Gate-Tunable Giant Negative Magnetoresistance in Tellurene Driven by Quantum Geometry

Abstract

Negative magnetoresistance in conventional two-dimensional electron gases is a well-known phenomenon, but its origin in complex and topological materials, especially those endowed with quantum geometry, remains largely elusive. Here, we report the discovery of a giant negative magnetoresistance, reaching a remarkable $- 90\%$ of the resistance at zero magnetic field, $R_0$, in $n$-type tellurene films. This record-breaking effect persists over a wide magnetic field range (measured up to $35$ T) at cryogenic temperatures and is suppressed when the chemical potential shifts away from the Weyl node in the conduction band, strongly suggesting a quantum geometric origin.
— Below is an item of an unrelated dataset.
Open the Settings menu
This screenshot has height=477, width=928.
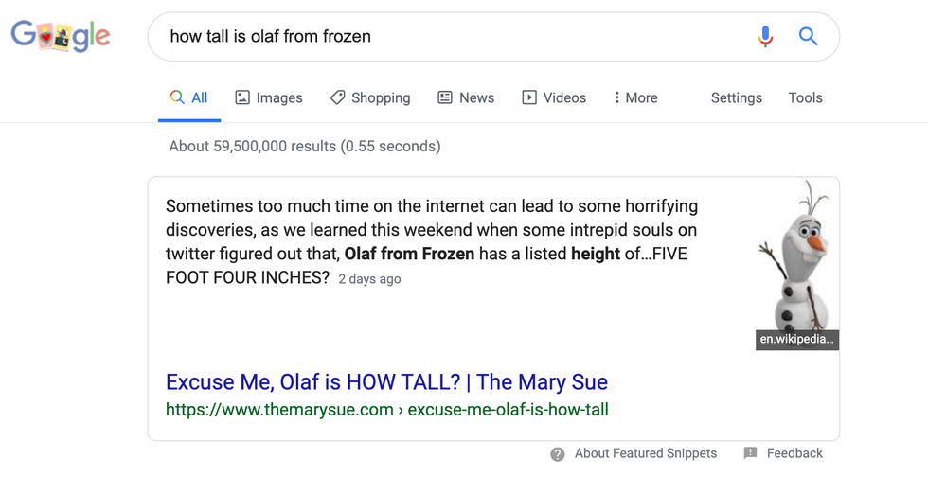[736, 97]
We propose two novel mechanisms for this phenomenon: a quantum geometric enhancement of diffusion and a magnetoelectric spin interaction that locks the spin of a Weyl fermion, in cyclotron motion under crossed electric $\boldsymbol{\cal E}$ and magnetic ${\bf B}$ fields, to its guiding-center drift, $(\boldsymbol{\cal E}\times{\bf B})\cdotσ$. We show that the time integral of the velocity auto-correlations promoted by the quantum metric between the spin-split conduction bands enhance diffusion, thereby reducing the resistance. This mechanism is experimentally confirmed by its unique magnetoelectric dependence, $ΔR_{zz}(\boldsymbol{\cal E},{\bf B})/R_0=-β_{g}(\boldsymbol{\cal E}\times{\bf B})^2$, with $β_{g}$ determined by the quantum metric. Our findings establish a new, quantum geometric and non-Markovian memory effect in magnetotransport, paving the way for controlling electronic transport in complex and topological matter.